While about half of all women report experiencing menstruation cramps, only about 15 percent report going through severe cases, according to Clitoris.com, an online hub for those wanting to learn more about the functions of the female sexual organs. The most commonly affected group are teenagers, who report experiencing menstruation cramps at a staggering total of 90 percent.
Many women expect menstruation cramps to occur, and they know how to deal with them, but along with most men, these women have no clue as to what the cause of the problem is. For answers, one must go to the endometrium. The inner lining of the uterus is what we call the endometrium . Approximately every 30 days, it readies itself for conception, or pregnancy. If conception does not occur in that period of time, progesterone and estrogen levels fall, resulting in swelling, and eventually a breakdown of the endometrium through menstrual flow.
A new lining develops during every menstrual cycle, but first it must shed the old one. When this happens a compound known as prostaglandins is released. This compound initiates muscle contraction and constricts the amount of blood that makes it to the endometrium resulting in menstruation cramps.
Preventing menstruation cramps may not be entirely possible, but one can treat them as they occur through one or several treatment methods. Some women find sexual activity to provide relief through orgasm. Others prefer abdominal massage or a heating pad. Still others turn to common over-the-counter drugs such as ibuprofen, aspirin, or Tylenol.
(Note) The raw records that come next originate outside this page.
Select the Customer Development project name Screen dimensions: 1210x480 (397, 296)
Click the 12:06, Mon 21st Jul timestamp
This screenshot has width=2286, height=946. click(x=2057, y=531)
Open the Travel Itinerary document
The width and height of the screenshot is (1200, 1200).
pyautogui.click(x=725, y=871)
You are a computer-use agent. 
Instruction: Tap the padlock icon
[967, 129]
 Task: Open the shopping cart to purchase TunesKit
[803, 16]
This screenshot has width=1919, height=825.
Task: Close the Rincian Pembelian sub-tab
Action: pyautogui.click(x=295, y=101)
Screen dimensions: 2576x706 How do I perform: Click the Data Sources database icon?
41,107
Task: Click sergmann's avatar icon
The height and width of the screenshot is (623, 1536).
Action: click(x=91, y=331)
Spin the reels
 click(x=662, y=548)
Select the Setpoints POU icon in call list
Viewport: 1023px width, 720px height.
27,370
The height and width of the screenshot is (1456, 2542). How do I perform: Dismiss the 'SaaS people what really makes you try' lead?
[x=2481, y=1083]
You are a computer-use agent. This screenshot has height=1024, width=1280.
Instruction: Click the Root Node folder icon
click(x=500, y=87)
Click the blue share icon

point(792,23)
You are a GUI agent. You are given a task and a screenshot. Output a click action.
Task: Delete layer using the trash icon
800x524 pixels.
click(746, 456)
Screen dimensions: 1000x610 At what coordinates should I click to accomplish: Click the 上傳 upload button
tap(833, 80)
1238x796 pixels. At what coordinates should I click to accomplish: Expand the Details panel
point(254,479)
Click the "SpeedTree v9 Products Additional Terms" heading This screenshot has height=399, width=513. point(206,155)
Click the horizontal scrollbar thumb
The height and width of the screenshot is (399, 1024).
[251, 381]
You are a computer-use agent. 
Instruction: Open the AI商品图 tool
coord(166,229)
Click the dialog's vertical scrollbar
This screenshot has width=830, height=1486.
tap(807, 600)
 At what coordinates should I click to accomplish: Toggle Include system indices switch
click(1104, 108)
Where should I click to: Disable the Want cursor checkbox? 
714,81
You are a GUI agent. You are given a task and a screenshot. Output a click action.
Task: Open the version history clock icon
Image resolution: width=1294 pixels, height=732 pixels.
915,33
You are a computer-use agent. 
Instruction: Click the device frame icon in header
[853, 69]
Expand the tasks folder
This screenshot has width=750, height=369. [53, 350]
A common treatment method that is gaining ground includes the ingestion of herbs to help reduce prostaglandin levels. Some of the most commonly used herbs are cinnamon, evening primrose, feverfew, hops, and ginger. Determining which of these herbs work best is a matter of trial and error, and it eventually gets back to the pain tolerance and the metabolic composition of the subject. In other words, what works for some women may not work for other women.
The good thing about incorporating herbal remedies into how one deals with menstruation is that, save for any allergies, there is no harm that can come from trying. Still, it may be a good idea to consult a doctor about which are the most effective and have a history of producing the best results. And when dealing with the monthly pains and discomforts that arise as a result of menstruation, it never hurts to have a few extra tools to help fight the good fight.